The final step of an ROI process is to communicate the results to stakeholders and the public. Following the steps in the ROI approach naturally leads to reporting, as argued by McGrath, Conway, and Johnson (2007). They stated that "a scholarly approach to engagement is required to generate credible evidence and leads naturally to the documentation and communication of impact" (McGrath et al., 2007, "How Do We Connect Our Work to Its Economic Drivers," para. 9).
Although evaluating ROI of leadership development programs is increasing, few case studies have reflected this methodology (Rohs, 2003). Case studies featuring an ROI approach have addressed
- a program for emerging leaders in Ontario's agri-food system (Mahone & Bokor, 2000),
- a community-based rural leadership program (Mahone & Bokor, 2000),
- a program for the development of promoted Extension administrators (Rohs, 2003),
- a fellows program for strengthening leaders of systems serving children (Leiderman, 2008),
- a community leadership program for reducing poverty (Leiderman, 2008),
- an executive leadership fellowship and alumni program for nonprofits (Leiderman, 2008), and
- economic contribution of all Extension programs in a single county (Siro, Hansen, & Hoard, 2017).
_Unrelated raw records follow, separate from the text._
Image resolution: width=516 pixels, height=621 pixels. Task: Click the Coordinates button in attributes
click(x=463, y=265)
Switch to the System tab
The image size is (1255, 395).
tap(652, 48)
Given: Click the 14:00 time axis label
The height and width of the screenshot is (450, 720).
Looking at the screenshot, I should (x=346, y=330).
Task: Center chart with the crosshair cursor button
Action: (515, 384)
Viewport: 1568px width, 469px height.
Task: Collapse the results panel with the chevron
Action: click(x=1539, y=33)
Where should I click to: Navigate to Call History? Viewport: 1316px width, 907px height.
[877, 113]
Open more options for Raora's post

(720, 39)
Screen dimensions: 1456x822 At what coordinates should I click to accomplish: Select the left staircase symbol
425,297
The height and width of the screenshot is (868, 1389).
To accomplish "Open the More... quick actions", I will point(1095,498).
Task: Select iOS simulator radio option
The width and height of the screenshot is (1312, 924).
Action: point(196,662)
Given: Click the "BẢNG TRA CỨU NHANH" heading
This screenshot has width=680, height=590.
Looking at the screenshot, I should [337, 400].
Organizers launched the leadership development program McLeod for Tomorrow (MFT) in 2007. Its mission is bridging communication, education, and networking among individuals living and working in McLeod County, Minnesota. The program emerged from a 2007 forum held with locally elected officials to identify common economic development issues in the county. The creation of a program to develop local leaders to address these issues was a natural outcome of the discussion.
A design team, comprised of individuals representing communities throughout the county, along with University of Minnesota Extension, created the MFT program. The team designed a bridging cohort program, which brings together people from communities throughout the county to learn about leadership and to consider how their communities might grow stronger together.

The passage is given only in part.